### Stated task A
Count the lines in the entries that contain the string "name", treating uppercase and lowercase as different, and reply with the number alone.
### Stated task B
Extend the Warehouse 13 interview transcript, picking up right after its final sentence.

Operator: Our next question comes from the line of Jen Sylvia with NerdSpan. Please proceed with your question.

 

Jen Sylvia:  Speaking of H. G. Wells, we’re curious as to how that eWarehouse 13 - Season 4xploration of Myka and H. G.’s relationship will be explored and what would it do since we don’t know what’s coming in the next eight episodes, for some of us who haven’t seen them, but how it’s going to pan out and how Myka’s going to handle it. We saw she handled it when she lost H. G. the first two times.

 

Jack Kenny:  Well you know what we find on our show interestingly enough for relationships we discovered it, what was it, Season Two, we had Paula Garces playing Dr. Kelly as a love interest for Pete and we tried it with Claudia and honestly even with Artie and Dr. Vanessa, because the show is basically an action adventure comedy and our guys are always out in the field or it isn’t really much of story, there aren’t too many stories that happen in (Univille) at the B&B, it’s really hard to service any kind of relationship even close friends or more than friends relationships.

 

It’s just really hard to service that because it takes them out of the story or we have to manufacturer something else happening. There are just so many artifacts that are going to show up in your boyfriend’s life or you girlfriend’s life. The show just gets weird if it gets too inside baseball, you know? So we discovered that relationships can pop up briefly on the show but then they just have to be in the background.

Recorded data
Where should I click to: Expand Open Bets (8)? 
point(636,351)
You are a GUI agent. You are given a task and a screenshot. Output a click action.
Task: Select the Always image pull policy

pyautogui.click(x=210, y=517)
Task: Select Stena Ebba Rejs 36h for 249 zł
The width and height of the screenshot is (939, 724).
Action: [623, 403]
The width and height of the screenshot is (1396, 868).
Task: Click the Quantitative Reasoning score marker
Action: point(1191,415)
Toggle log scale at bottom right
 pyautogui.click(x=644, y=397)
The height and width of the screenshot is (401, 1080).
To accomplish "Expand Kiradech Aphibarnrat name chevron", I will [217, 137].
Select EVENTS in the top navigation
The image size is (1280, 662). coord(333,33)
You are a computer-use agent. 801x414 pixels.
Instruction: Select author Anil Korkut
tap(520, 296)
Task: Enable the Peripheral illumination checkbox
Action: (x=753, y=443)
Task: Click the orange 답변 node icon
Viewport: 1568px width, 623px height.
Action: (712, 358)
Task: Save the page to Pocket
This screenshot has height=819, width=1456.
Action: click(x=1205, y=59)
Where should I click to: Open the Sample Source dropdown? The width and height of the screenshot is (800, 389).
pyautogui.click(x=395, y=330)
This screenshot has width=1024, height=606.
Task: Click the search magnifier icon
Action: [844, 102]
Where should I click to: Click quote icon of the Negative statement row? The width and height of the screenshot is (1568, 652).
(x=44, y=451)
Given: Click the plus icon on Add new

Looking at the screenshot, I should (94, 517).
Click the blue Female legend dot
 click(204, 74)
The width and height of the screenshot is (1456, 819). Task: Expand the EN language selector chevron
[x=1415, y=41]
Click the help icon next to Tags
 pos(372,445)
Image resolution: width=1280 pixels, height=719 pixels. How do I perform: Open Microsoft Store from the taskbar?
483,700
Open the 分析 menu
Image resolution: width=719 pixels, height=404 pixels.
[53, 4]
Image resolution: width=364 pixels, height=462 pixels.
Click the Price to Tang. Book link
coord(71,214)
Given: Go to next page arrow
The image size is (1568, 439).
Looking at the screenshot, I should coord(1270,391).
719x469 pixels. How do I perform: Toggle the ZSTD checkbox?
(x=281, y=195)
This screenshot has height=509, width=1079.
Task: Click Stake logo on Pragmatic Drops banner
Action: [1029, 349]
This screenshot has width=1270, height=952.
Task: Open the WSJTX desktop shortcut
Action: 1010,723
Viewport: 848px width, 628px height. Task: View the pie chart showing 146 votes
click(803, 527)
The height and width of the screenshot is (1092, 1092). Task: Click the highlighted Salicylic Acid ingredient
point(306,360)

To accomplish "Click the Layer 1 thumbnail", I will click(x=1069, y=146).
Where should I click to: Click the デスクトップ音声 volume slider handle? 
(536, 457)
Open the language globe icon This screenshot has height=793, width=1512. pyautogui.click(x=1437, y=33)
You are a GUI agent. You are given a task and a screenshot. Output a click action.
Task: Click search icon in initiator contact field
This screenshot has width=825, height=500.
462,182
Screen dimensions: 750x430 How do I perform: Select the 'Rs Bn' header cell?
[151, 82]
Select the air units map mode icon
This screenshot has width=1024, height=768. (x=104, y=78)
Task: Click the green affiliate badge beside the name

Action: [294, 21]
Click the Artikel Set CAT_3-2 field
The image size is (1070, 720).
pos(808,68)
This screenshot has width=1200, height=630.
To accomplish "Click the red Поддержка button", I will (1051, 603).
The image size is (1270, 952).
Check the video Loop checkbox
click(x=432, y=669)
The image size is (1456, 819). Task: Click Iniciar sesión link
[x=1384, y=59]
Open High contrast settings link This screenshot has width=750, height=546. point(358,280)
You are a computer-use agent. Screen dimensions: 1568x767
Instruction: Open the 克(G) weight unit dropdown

### Task response A
2

### Task response B
And as far as the way we view Myka and H. G. I just think it’s a relationship – to me it’s important to show a relationship where two women who obviously care about each other, obviously love each other, obviously have a great deal of respect for each other and what they do, there’s no threat, there’s no competition, they’re just very close and they’re great, great friends and could it be more? Yes sure, in another world where they were doing other things, sure possibly. But frankly neither of them have time for a relationship, you know, with anybody. So it just becomes – we become a slave to the show in that regard.

 

Jen Sylvia:  I was curious if it would affect Myka the way had it previously.

 

Jack Kenny: You mean the Episode 15 coming up?

 

Jen Sylvia: No, before in Season Three she had with H. G. Wells turning, how it affected her, not a relationship like together but the way that it affected Myka and her performance and sometimes it seemed she doubted herself. That was really deep and intense at times.

 

Jack Kenny: Jo, you want to dive in?

 

Joanne Kelly: I’m having trouble understanding the question I’m so sorry.

 

Jen Sylvia: H. G. is coming back for the latter half of the season and I was just wondering if that affects Myka in a positive or a negative way, if you were able to tell us because we’ve seen how it has affected her in the past.

 

Joanne Kelly: Well obviously when we see H. G. you know kind of give her life for the warehouse it was a huge moment. I think there’s a lot of confusion and I think that we see these women trying to connect and try to redefine themselves after the huge events that kind of have befallen them both. And I think that their relationship is kind of a constant journey.

 

And I think H. G. will always kind of have a positive – I think there’s something really nice about having two women as Jack mentioned earlier that aren’t you know bitchy to each other, that two women yes women actually do like each other and sometimes can love, you know, and I don’t think H. G. is ever a negative thing in Myka’s world.

 

Jack Kenny: It’s nice to see that each – it seems like each character makes the other one ask themselves really good questions about where they are in their life and what’s going on.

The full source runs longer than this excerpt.